ヒープソート¶
Tip
本節を読む前に、「ヒープ」の章を学習済みであることを確認してください。
ヒープソート(heap sort)は、ヒープデータ構造に基づいて実装される効率的なソートアルゴリズムです。すでに学んだ「ヒープ構築操作」と「要素の取り出し操作」を利用してヒープソートを実現できます。
- 配列を入力して最小ヒープを構築すると、このとき最小要素はヒープの頂点にあります。
- 取り出し操作を繰り返し実行し、取り出された要素を順に記録すれば、昇順に並んだ列が得られます。
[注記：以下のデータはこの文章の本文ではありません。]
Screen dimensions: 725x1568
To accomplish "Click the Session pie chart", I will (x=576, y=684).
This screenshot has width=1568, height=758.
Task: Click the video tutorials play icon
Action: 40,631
以上の方法でも実行できますが、取り出した要素を保存するために追加の配列が必要となり、空間をやや無駄にします。実際には、通常はより洗練された実装方法を用います。
アルゴリズムの流れ¶
配列の長さを \(n\) とすると、ヒープソートの流れは次図のとおりです。
- 配列を入力して最大ヒープを構築します。完了後、最大要素はヒープの頂点にあります。
- ヒープ頂点の要素(最初の要素)とヒープ末尾の要素(最後の要素)を交換します。交換後、ヒープの長さは \(1\) 減少し、整列済み要素数は \(1\) 増加します。
- ヒープ頂点の要素から始めて、上から下へヒープ化操作(sift down)を実行します。ヒープ化が完了すると、ヒープの性質が回復します。
- 第
2.ステップと第3.ステップを繰り返し実行します。これを \(n - 1\) 回繰り返すと、配列の整列が完了します。
Tip
実際には、要素の取り出し操作にも第 2. ステップと第 3. ステップが含まれており、要素を取り出す処理が 1 つ加わるだけです。
コード実装では、「ヒープ」の章と同じ上から下へのヒープ化 sift_down() 関数を使用します。注意すべき点として、ヒープの長さは最大要素を取り出すたびに短くなるため、sift_down() 関数に長さパラメータ \(n\) を追加し、ヒープの現在の有効な長さを指定する必要があります。コードは以下のとおりです。
アルゴリズムの特性¶
- 時間計算量は \(O(n \log n)\)、非適応ソート:ヒープ構築操作には \(O(n)\) の時間がかかります。ヒープから最大要素を取り出す時間計算量は \(O(\log n)\) であり、これを合計 \(n - 1\) 回繰り返します。
- 空間計算量は \(O(1)\)、インプレースソート:いくつかのポインタ変数が使う空間は \(O(1)\) です。要素の交換とヒープ化操作はいずれも元の配列上で行われます。
- 非安定ソート:ヒープ頂点の要素とヒープ末尾の要素を交換する際、等しい要素どうしの相対位置が変化する可能性があります。